START SUPPLIED PASSAGE
Name(s): ________________________________________________

15-494/694 Cognitive Robotics Lab 7:
Convolutional Neural Networks

I. Software Update and PyTorch Setup

At the beginning of every lab you should update your copy of the vex-aim-tools package. Do this:

$ cd ~/vex-aim-tools
$ git pull

In addition, you will need to install some packages. First, activate the same Python virtual environment you use to run simple_cli. Then do the following:

$ pip install torch torchvision ultralytics

Note: if you're using Virtual Andrew and run out of disk space, you may need to create a Python environment in C:\Users\myuserid instead of in the default Desktop location in the andrew.ad.cmu.edu file system.

II. Experiments with the MNIST Dataset and Linear Models

You can do this part in teams of two if you wish. When answering the questions below, you are encouraged to refer back to the lecture slides.

Make a lab7 directory.
Download the file mnist.zip into your lab7 directory.
Unzip the mnist.zip file and look inside your mnist directory.
Skim the mnist1.py source code. This is a linear neural network with one layer of trainable weights.
Have a look at the PyTorch documentation, and specifically the documentation for torch.nn.Linear.
END SUPPLIED PASSAGE
START SUPPLIED MATERIAL
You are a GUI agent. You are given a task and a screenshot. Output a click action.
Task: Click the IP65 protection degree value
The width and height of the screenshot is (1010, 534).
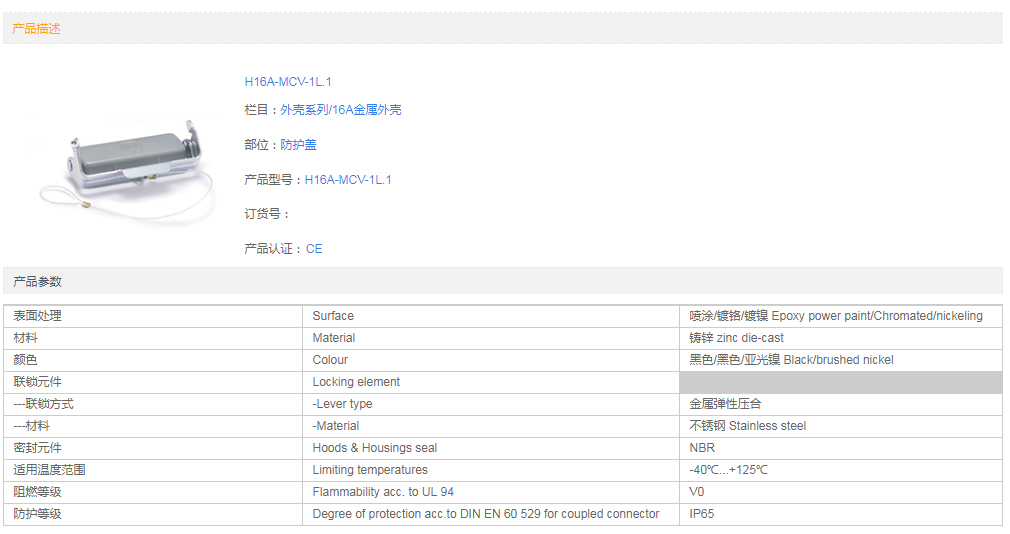pyautogui.click(x=701, y=514)
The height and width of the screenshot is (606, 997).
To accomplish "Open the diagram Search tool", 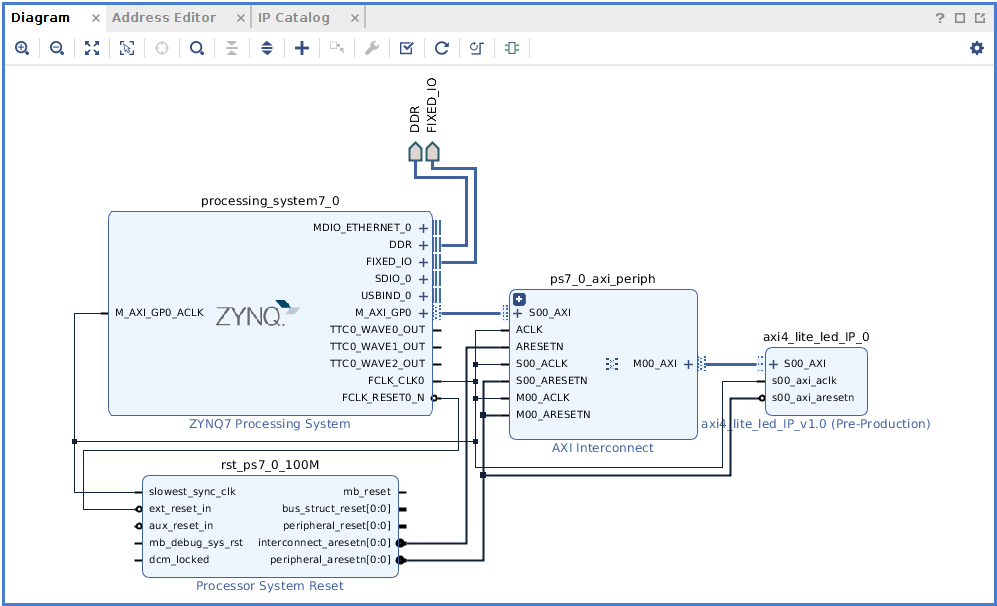I will (x=196, y=47).
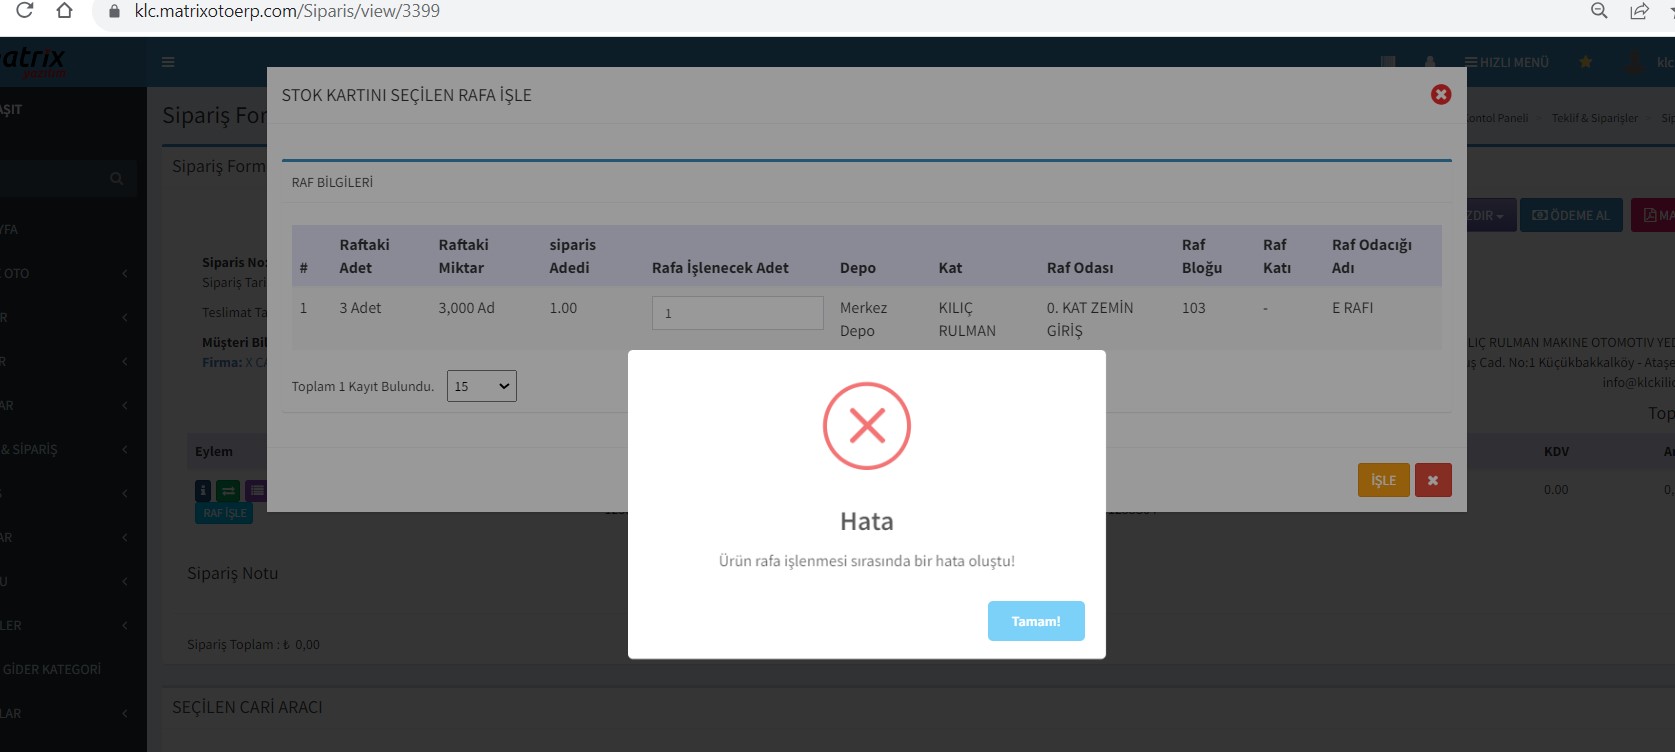1675x752 pixels.
Task: Click the sidebar search magnifier icon
Action: pos(117,178)
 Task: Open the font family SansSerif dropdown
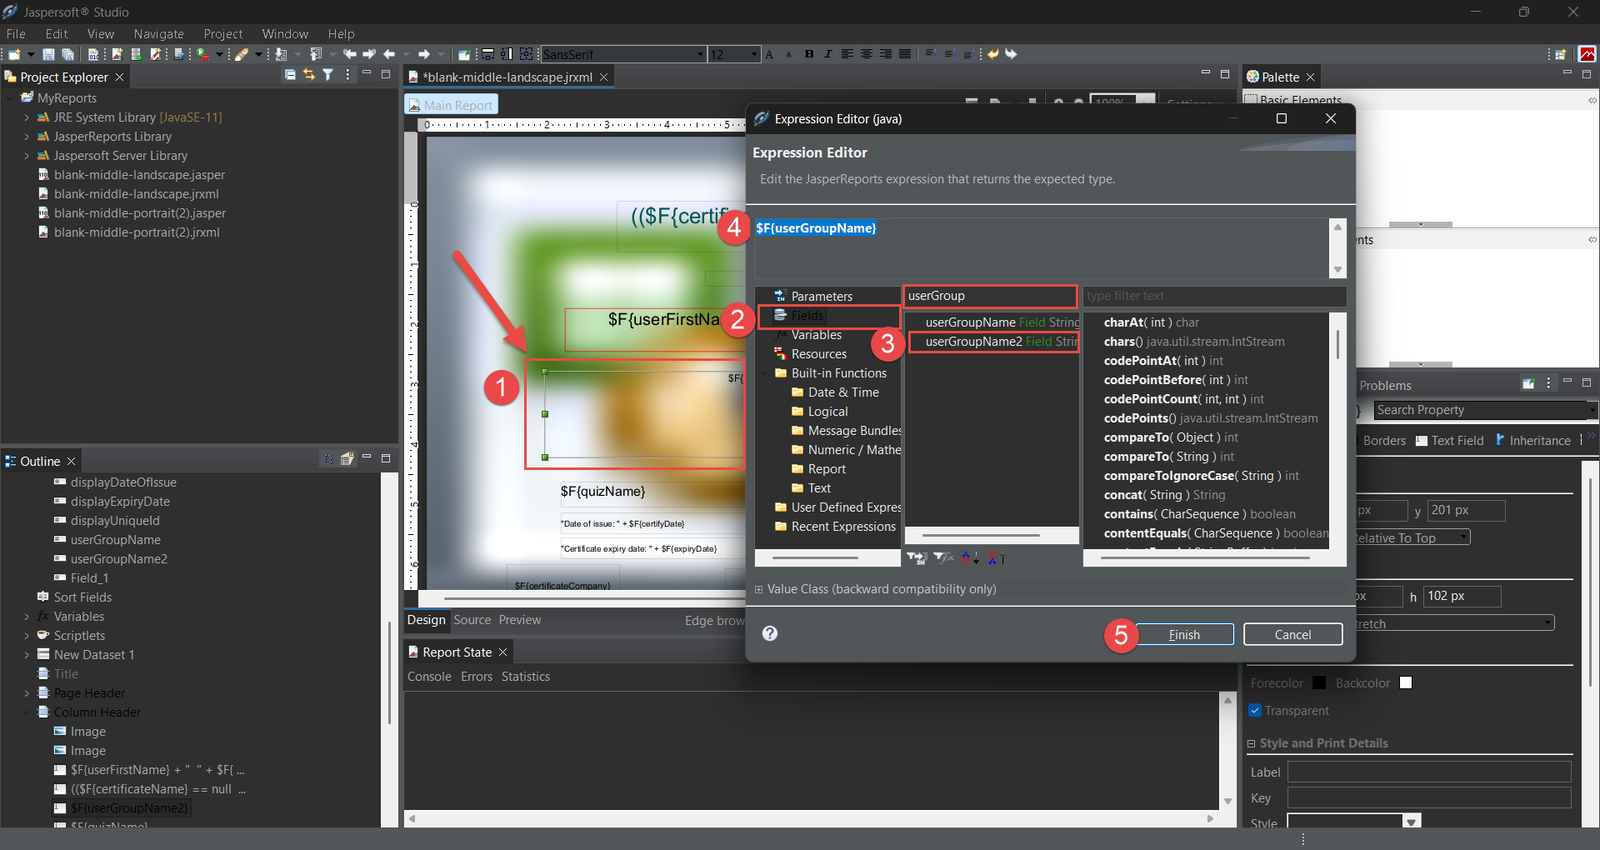[x=699, y=54]
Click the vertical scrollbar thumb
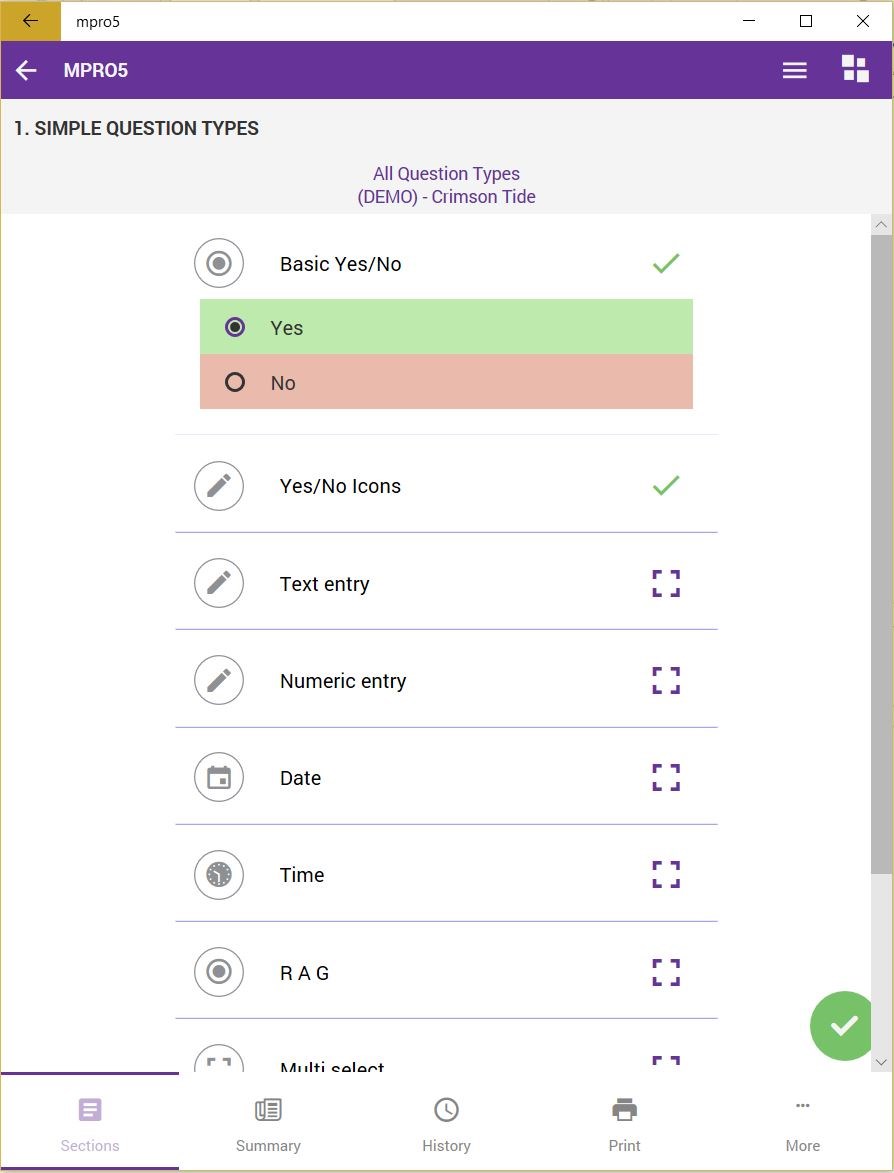The width and height of the screenshot is (894, 1173). point(881,554)
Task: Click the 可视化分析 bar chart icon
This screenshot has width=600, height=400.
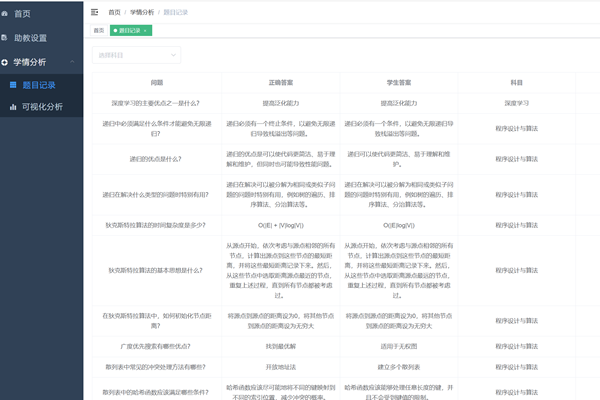Action: (x=13, y=106)
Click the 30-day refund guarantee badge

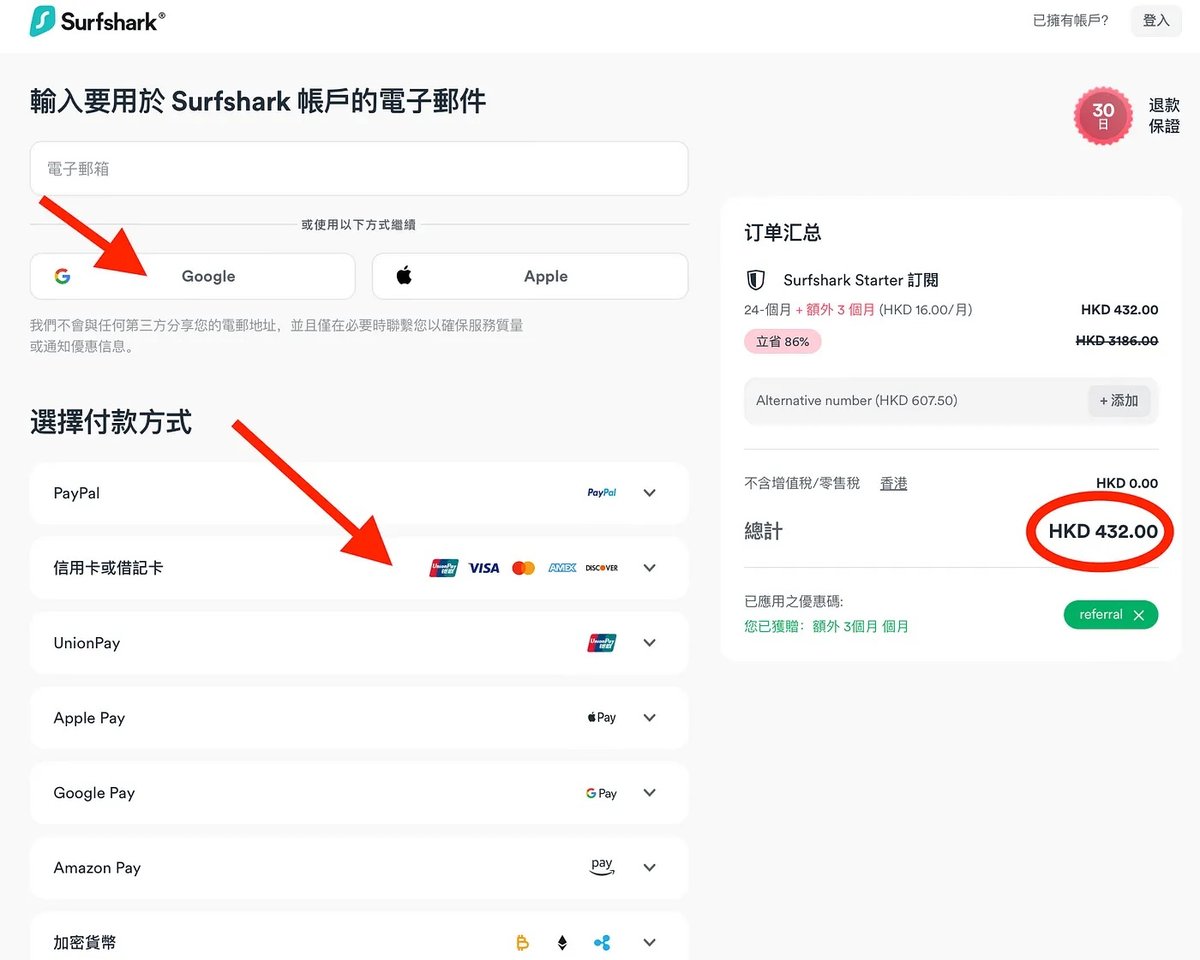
END SUPPLIED MATERIAL
▶ [WHAT THE TASK ASKS]:
Copy out the full Cognitive Robotics lab handout above, word for word and line for line.

▶ [REPLY TO THE TASK]:
Name(s): ________________________________________________

15-494/694 Cognitive Robotics Lab 7:
Convolutional Neural Networks

I. Software Update and PyTorch Setup

At the beginning of every lab you should update your copy of the vex-aim-tools package. Do this:

$ cd ~/vex-aim-tools
$ git pull

In addition, you will need to install some packages. First, activate the same Python virtual environment you use to run simple_cli. Then do the following:

$ pip install torch torchvision ultralytics

Note: if you're using Virtual Andrew and run out of disk space, you may need to create a Python environment in C:\Users\myuserid instead of in the default Desktop location in the andrew.ad.cmu.edu file system.

II. Experiments with the MNIST Dataset and Linear Models

You can do this part in teams of two if you wish. When answering the questions below, you are encouraged to refer back to the lecture slides.

Make a lab7 directory.
Download the file mnist.zip into your lab7 directory.
Unzip the mnist.zip file and look inside your mnist directory.
Skim the mnist1.py source code. This is a linear neural network with one layer of trainable weights.
Have a look at the PyTorch documentation, and specifically the documentation for torch.nn.Linear.